I want to drop 1 line after the true
, and get all the items that are strings after that, a non-string should stop the capture of that group
my real case is some text processing that I'm doing (from PDF's, which are very messy :P), so I'm looking for a start condition to find something (the true
is an example here), then I have to skip some lines, start grabbing all the items that match a condition in sequence, stop, and look for that pattern down again, makes sense?
. _
after the pred is to allow for extra items after, the .
partitions it, and _ ...
allow for other things after my match
yeah, I dont fully understand what I'm doing, but this is the best aproximation of what I need that I could figure 😛
removing the . _ ....
results in nothing matching
> The .
operator, read as “partition”, partitions the collection into two parts: left and right. This operator is used primarily to delimit the start of a variable length subsequence. It is important to note that both ...
and ..n
act as partition operators as well.
which of the ...
?
..1
means 1 repetition
(so its same as not using it at all :P)
ah, yeah, zero could match too
you can play with my example if you like to try a bit, but in my tests here, removing any of hte things breaks the match
..1 there would match at max 1 item, and I want many there
if not, https://github.com/noprompt/meander/blob/epsilon/doc/operator-overview.md#subsequences need a PR
ah, you right, yeha, that's better, it removes the empty cases
(m/search
[1
2
true
3
"foo"
"bar"
4
5
"not after thing"
6
true
34
"more"
"text"
"thing"
4
5]
[_ ... true _ . (m/pred string? !n) ..1 . _ ...]
!n)
=> (["foo"] ["foo" "bar"] ["more"] ["more" "text"] ["more" "text" "thing"])
this is my though process on the current matcher:
[_ ... ; allow for precedent items
true _ . ; find my starting point
(m/pred string? !n) ..1 . ; matches every string in sequence
_ ... ; allow for successor items
]
yeah, I also wonder if there is a completly different solution that I'm just not aware of (some operator on meander that may be able to handle it)

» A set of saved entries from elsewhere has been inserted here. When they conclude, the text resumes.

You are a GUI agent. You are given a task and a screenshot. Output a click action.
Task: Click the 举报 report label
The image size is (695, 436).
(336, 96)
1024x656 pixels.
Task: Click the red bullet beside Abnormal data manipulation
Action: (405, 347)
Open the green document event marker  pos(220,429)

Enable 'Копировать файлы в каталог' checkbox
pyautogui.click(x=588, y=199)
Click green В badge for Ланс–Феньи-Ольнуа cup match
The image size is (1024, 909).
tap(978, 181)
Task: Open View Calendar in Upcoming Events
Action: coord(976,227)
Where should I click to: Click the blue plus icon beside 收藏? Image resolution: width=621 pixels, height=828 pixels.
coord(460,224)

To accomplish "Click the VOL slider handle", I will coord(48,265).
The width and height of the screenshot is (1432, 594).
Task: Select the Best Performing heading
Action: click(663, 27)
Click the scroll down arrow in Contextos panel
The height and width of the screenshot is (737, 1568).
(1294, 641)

yeah, but scan is for more regular things on a sequence afaik
this works, but its quite ugly XD
(->> (m/search
[1
true
3
"a"
true
3
"b"
2
true
3
"foo"
"bar"
4
5
"not after thing"
6
true
34
"more"
"text"
"thing"
4
5]
[_ ... true _ . (m/pred string? !n) ..1 . _ ...]
!n)
(partition-all 2 1)
(filter #(or (nil? (second %))
(>= (count (first %))
(count (second %)))))
(map first))
=> (["a"] ["b"] ["foo" "bar"] ["more" "text" "thing"])
moving the ..1
inside m/pred
?
I think that's not valid syntax
This is close
(m/search
[1
2
true
3
"foo"
"bar"
4
5
"not after thing"
6
true
34
"more"
"text"
"thing"
4
5]
[_ ... true _ (m/pred string? !s) . (m/pred string? !s) ... _ ...] !s
)
The problem is getting all intermeadiate states
(["foo"] ["foo" "bar"] ["more"] ["more" "text"] ["more" "text" "thing"])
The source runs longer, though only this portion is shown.